Women took to the streets of the capital city, Warsaw, in a prochoice march on what they called “Black Monday”.
They also protested in Gdansk, Lodz, Wroclaw, Krakow and elsewhere in the mostly Catholic nation. Demonstrations were held in solidarity in other European cities, including Berlin, Brussels, Dusseldorf, Belfast, London and Paris.
If the law - which has cleared one parliamentary hurdle so far - goes through it will make Poland’s abortion laws as restrictive as those in two other countries in Europe: Malta and the Vatican.
Women found to have had abortions would be punished with a five-year prison term. Doctors found to have assisted in an abortion would also be liable for jail time.
Abortion is already banned in most circumstances in Poland. The current exceptions are:
• where the woman’s life is in danger
• where there is a risk of serious and irreversible damage to the foetus
• where the pregnancy is as a result of rape or incest - this must be confirmed by a prosecutor
Critics say the tightening of the law could mean women who have a miscarriage are also investigated, on suspicion of having had the pregnancy terminated deliberately. At early stages of pregnancy, miscarriages and abortions have indistinguishable symptoms.

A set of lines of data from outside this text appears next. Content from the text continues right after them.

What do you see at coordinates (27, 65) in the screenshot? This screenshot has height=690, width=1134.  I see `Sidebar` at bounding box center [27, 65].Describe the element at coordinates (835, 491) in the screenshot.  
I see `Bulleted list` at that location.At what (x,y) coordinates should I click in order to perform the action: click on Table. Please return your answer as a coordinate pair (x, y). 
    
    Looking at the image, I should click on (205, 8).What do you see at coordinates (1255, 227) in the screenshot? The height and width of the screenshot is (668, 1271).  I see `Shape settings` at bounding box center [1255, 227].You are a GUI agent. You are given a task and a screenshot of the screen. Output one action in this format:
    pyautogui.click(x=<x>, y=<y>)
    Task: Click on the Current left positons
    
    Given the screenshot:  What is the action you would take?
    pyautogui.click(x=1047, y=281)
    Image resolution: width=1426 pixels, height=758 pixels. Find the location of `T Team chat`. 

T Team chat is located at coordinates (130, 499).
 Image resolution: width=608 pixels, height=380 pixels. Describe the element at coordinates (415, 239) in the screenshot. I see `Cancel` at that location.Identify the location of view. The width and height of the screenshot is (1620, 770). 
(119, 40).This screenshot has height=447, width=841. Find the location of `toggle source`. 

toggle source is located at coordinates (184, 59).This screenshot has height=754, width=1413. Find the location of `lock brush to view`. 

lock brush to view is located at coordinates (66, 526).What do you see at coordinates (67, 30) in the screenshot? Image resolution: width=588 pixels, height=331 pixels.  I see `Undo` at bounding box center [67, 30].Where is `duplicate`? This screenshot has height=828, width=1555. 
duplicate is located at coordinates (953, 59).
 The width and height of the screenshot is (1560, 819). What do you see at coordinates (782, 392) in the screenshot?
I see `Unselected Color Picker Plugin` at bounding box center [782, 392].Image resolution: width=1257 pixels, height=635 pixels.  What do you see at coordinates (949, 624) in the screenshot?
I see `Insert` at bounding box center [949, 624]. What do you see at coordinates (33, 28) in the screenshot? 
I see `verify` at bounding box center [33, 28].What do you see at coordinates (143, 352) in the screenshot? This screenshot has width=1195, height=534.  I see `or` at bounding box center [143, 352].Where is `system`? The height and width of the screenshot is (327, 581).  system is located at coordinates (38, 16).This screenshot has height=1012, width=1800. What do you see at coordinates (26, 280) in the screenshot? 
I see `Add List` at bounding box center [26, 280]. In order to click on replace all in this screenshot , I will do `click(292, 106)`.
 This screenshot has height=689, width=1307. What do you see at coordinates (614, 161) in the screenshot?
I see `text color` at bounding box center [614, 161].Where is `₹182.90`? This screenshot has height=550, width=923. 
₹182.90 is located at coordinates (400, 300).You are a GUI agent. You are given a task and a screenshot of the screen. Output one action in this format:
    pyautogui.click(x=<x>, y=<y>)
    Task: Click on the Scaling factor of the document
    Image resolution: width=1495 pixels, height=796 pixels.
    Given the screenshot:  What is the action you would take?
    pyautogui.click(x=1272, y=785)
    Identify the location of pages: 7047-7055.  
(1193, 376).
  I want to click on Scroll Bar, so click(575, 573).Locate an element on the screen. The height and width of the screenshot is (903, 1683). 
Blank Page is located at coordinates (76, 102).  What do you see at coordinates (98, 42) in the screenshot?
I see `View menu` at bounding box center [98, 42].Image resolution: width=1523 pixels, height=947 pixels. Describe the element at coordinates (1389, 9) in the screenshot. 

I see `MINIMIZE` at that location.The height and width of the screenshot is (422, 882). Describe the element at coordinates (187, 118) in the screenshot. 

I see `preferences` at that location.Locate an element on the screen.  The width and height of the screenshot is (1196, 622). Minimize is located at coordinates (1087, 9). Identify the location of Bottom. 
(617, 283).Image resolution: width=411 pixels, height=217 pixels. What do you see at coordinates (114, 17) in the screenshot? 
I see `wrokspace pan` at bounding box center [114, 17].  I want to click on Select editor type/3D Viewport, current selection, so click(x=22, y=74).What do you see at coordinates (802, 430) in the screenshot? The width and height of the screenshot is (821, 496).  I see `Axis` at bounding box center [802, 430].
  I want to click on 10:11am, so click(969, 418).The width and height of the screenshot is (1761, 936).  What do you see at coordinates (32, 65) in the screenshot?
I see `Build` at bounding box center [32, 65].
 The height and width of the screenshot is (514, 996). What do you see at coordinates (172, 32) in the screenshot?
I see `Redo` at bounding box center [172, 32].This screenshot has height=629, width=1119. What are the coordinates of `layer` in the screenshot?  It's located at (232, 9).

One protester said: “We are saying ‘enough is enough’ over what is happening, to what the government, the Church and the so-called pro-life organisations are planning for women.
“They want to introduce an antiabortion law which will mean in many cases, women will be sentenced to death. It will take away the sense of security they have, the treatment options available when pregnancy puts their lives or health in danger.”
One gynaecologist warned that the law as it is worded now could effectively lead to doctors being unwilling to do invasive prenatal tests and lifesaving operations.
Prof Romuald Debski, who works at a hospital in Warsaw, told Polish media: “Whoever causes the death of the unborn child is punishable by imprisonment up to three years. If I have a patient with pre-eclampsia, who is 32 weeks pregnant, I will have to let her and her child die.
“I have to, because if I perform a caesarean section and the child dies, I may go to prison for three years, because the child was premature.”
Pre-eclampsia is a potentially fatal condition that can develop in the second half of pregnancy and can only be cured by delivering the baby.
A separate bill seeks to curb invitro fertilisation (IVF), allowing only one embryo to be fertilised at any one time, and banning the practice of freezing embryos.
The Catholic Church is among those who support the total ban. The Polish Bishops’ Conference asked Catholics to pray for “the conscience and the light of the Holy Spirit on all Poles who protect human life from conception to natural death”.